Sun to launch compilers for Solaris 9

Sun Microsystems on Wednesday will ship its Sun ONE (Open Net Environment) Studio 7, Compiler Collection, which is optimized for the new Solaris 9 operating environment and Web services.

The compilers support the C, C++, and Fortran languages and feature a new licensing scheme.

Built for the Sparc hardware architecture and equipped with command-line Unix interfaces, the compilers offer a 22 percent performance increase over previous versions, the company said. Support for multiple languages underscores Sun's commitment to multi-language support in Web services architectures, according to Sun.

The command-line functionality comes in response to developers who said they did not need a more costly graphical, interactive development environment, said Peter Young, Sun vice president and general manager of Sun ONE Studio Tools, in Burlington, Massachusetts.

"A lot of the Unix gurus said, 'We don't need an IDE [integrated development environment], just give us the native tools,'" Young said.

The compiler collection costs US$995, while an IDE featuring the compilers is due next month for approximately $2,000.

To enable Web services support, the compilers support Sun's "native connector architecture," in which Solaris binaries can be wrapped in Java code and exposed as EJB (Enterprise JavaBeans), for deployment as Web services, Young said.

With the compilers, Sun is replacing its "node block licensing" format, which would have prevented the deployment of the product for more developers than were licensed. The new scheme simply uses software serial numbers to determine when licensing limits are being exceeded and notifies the user but does not block out additional developers, Young said.

Despite the opportunity for abuse of such a system, Sun is not deterred.

"It's an honor system. What we've discovered was most of the companies we were talking to were exceedingly honest" and purchased the additional licenses, Young said.

An early user of the C compiler said it offered performance gains. "We used it, and basically it got our code running measurably faster not only on the Sparc 3 but also on the Sparc 2" platforms, said Clarke Thacher, senior software manager at SAS Institute in Cary, N.C. SAS has used the compilers to develop business intelligence and data mining applications.

Performance of multi-threaded applications running on Solaris 9 is boosted by the compilers, Sun said.

"You'll see fairly substantive performance improvements there," Young said.

Additionally, "interval arithmetic," which enables developers to move beyond limitations of the traditional floating point model, is improved in the new release.

An interactive debugger in the package improves application quality and has features such as Runtime Error Checking to assist developers in finding hard-to-find bugs during the development cycle.

The compilers are part of the Sun ONE platform.
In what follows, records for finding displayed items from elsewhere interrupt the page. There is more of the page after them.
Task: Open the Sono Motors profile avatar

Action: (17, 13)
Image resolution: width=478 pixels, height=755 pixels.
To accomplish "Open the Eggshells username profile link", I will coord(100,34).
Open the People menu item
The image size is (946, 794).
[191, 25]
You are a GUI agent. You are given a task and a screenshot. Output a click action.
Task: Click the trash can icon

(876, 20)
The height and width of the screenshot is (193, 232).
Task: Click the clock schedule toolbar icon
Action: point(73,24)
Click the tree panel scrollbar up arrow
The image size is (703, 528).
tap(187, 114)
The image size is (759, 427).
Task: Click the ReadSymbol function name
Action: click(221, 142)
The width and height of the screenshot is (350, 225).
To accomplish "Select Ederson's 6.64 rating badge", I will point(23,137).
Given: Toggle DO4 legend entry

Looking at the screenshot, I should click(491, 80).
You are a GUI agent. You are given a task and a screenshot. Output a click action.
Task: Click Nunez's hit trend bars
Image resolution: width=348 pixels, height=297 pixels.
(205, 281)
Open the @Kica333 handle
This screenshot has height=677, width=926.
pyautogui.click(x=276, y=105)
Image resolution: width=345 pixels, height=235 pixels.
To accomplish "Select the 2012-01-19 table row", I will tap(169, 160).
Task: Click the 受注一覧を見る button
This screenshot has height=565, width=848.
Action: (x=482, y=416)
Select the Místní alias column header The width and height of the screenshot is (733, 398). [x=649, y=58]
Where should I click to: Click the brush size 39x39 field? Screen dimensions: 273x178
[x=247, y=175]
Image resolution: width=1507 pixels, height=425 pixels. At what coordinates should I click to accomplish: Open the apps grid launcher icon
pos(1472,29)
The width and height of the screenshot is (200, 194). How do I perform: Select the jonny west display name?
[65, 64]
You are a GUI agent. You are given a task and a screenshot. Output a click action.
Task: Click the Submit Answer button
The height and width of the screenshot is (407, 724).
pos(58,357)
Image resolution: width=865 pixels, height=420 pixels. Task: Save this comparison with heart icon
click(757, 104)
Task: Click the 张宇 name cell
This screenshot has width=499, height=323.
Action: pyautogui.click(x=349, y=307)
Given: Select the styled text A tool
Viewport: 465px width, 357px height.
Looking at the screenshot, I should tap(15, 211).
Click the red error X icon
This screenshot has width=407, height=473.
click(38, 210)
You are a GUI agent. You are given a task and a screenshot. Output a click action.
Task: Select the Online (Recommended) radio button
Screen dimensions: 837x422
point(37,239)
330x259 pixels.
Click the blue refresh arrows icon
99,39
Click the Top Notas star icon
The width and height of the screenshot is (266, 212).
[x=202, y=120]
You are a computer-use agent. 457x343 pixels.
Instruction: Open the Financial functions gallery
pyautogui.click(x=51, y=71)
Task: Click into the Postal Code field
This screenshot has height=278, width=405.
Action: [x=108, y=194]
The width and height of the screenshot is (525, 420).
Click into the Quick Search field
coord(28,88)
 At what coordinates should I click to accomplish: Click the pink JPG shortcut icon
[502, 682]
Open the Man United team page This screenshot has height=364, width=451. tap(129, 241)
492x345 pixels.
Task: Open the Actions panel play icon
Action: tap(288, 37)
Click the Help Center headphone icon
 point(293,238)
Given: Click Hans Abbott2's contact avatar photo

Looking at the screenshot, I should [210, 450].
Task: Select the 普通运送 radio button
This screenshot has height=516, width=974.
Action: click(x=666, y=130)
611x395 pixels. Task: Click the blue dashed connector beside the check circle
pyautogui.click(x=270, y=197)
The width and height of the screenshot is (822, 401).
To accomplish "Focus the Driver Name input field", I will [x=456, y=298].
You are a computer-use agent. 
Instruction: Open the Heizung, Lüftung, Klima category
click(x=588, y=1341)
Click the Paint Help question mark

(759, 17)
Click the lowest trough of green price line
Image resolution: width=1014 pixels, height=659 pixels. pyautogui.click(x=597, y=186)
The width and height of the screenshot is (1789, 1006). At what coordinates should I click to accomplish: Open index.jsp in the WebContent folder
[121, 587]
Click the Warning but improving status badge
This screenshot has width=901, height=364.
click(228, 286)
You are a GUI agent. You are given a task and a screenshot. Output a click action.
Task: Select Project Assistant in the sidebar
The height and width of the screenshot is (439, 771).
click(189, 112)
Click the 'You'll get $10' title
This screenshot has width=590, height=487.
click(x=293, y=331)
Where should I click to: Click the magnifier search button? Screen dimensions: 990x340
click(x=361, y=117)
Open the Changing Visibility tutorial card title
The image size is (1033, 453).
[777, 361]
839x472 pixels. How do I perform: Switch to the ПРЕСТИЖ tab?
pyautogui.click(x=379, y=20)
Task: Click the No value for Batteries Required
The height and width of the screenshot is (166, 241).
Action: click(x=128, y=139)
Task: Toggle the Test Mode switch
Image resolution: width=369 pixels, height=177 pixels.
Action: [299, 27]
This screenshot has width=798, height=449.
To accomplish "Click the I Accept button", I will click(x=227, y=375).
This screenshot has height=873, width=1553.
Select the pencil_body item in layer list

Other features of the compilers include the following:

-- Choice of binary-compatible default or STLport standard Library with C++. STLport is a common standard template library now natively supported in the compilers.

-- OpenMP C++ v1.0 API support, for writing highly parallel C++ applications without having to write explicit threading calls.

-- OpenMP Fortran 2.0 API support, for use of Fortran 90 array syntax.